Spes 06-19-2012 10:02 AM

My Journey, Step 10
 
With Step 10 we try to keep our slate clean in order not to slip back into self-destructive patterns. Slips are especially likely to occur in times of stress, when it is natural to retreat into old, defensive behaviors. Recovery does not cure us of every human imperfection or eliminate all the pain in our lives. But it gives us the tools to deal with our problems and to continually work to improve ourselves

Just when I think I may have reached the top of the mountain, I find that I have really slid down a bit. So I need to get up, dust myself off, and keep going. I'm doing and I'm writing but I need a little extra help today.

What will help me continue to apply program tools when life gets rough?

How can I be patient with myself if I feel I’m not growing fast enough?

Did I get myself involved in any situation today that I had no business being in?

What can help me to accept myself as I make mistakes again and again?

Did fear or faith rule my actions today?

What negative traits did I exhibit today?

How did I try to fix anyone today?

How can I “Let Go and Let God “?

Did I abandon my own needs today? How?

How did I take on anyone else’s responsibility today?

What am I afraid will happen if I don’t take on extra responsibility?

Spes 06-23-2012 05:14 AM

Yesterday was my last therapy session. The Psychologist tells me I have all the tools, I just need to keep working at using them. It's much easier to slip back to recognizable past behaviours; it's difficult to keep working at new tools. Detachment from the alcoholic is not easy because it is mutually exclusive to marriage. I suppose that is why most people here say: "Leave them."

If pity is what it is, then so be it. I'm the one who must live with myself. There is always a third option. I will not let her die alone. That one thought is what drives me to use the coping tools taught to me.

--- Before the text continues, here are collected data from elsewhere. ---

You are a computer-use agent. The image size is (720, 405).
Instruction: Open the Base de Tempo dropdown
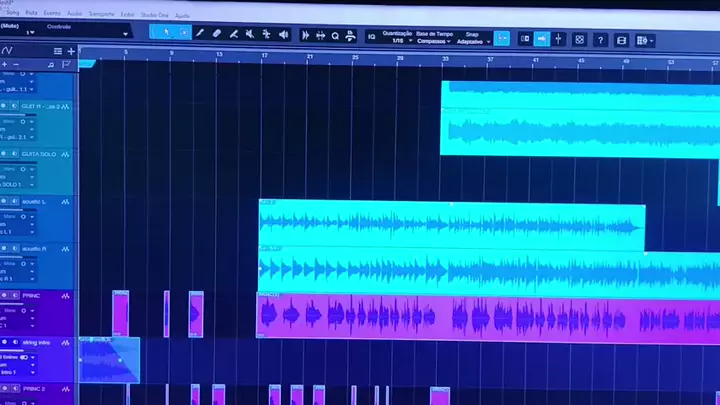click(436, 42)
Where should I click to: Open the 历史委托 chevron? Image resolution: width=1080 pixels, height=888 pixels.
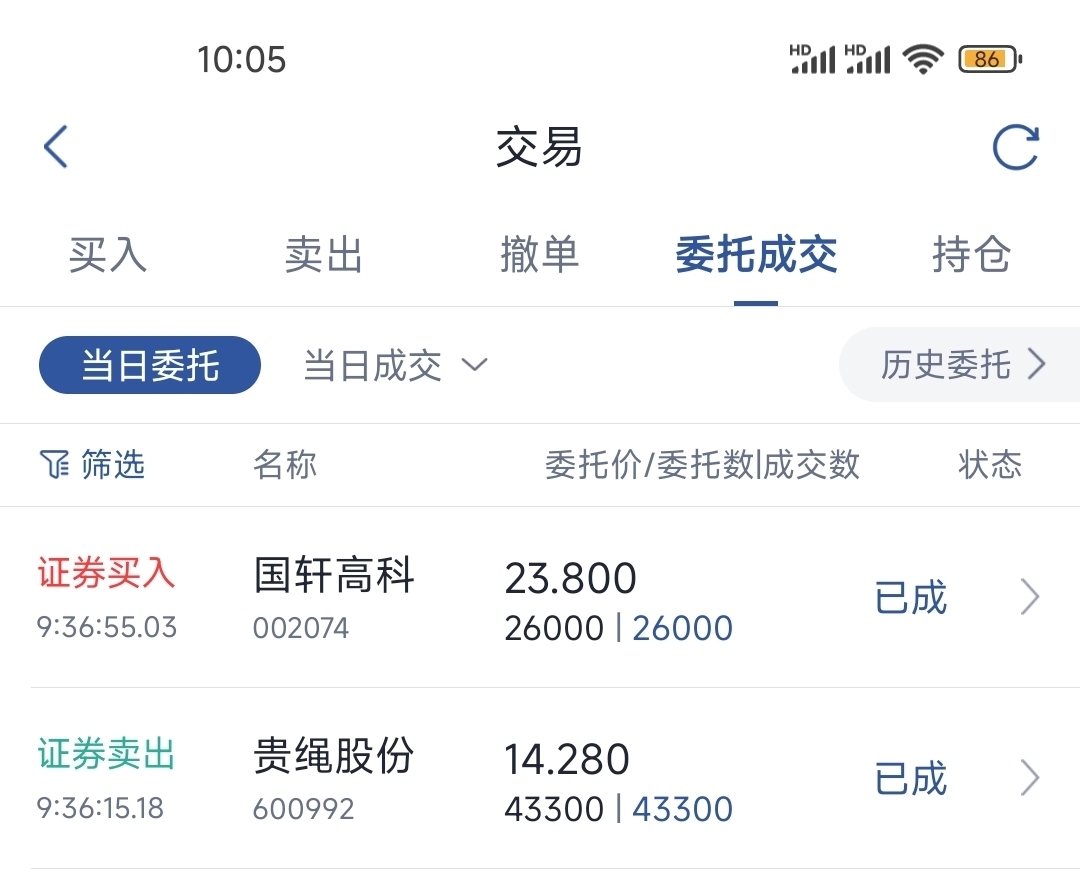coord(1037,364)
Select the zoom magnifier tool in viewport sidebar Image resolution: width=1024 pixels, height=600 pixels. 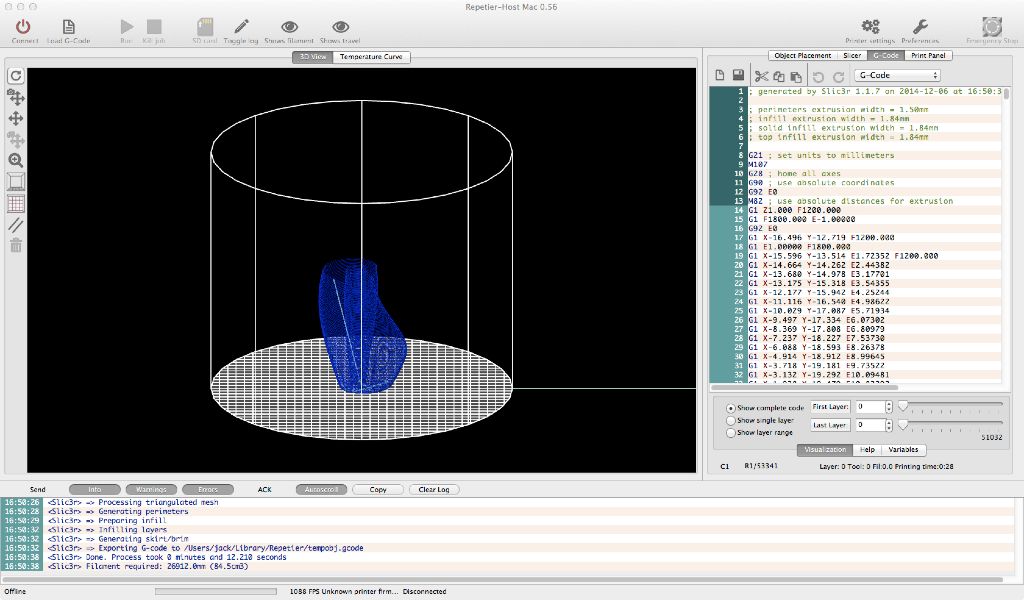point(16,160)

Some days are simply not easy <<<sigh>>>

This must be the step 10 struggle.

Spes 06-26-2012 06:34 PM

I just finished the book: "No More Letting Go" by Debra Jay.

I've had to stop and mentally rest for a bit. I've stopped reading the forum for a bit. I'm still writing and still "doing"

Still working the steps although at a much slower pace.

Spes 07-01-2012 04:56 PM

Did I abandon my own needs today? How?

In writing to a wonderful friend, I know I have abandoned my own needs for the needs of the alcoholic. As I told her, sometimes it is easier to surrender than to fight which results in internal peace. Perhaps that is why I needed my higher power because, to quote a wise friend,: "where you are right now is where you need to be, when you need to be somewhere else you will go there."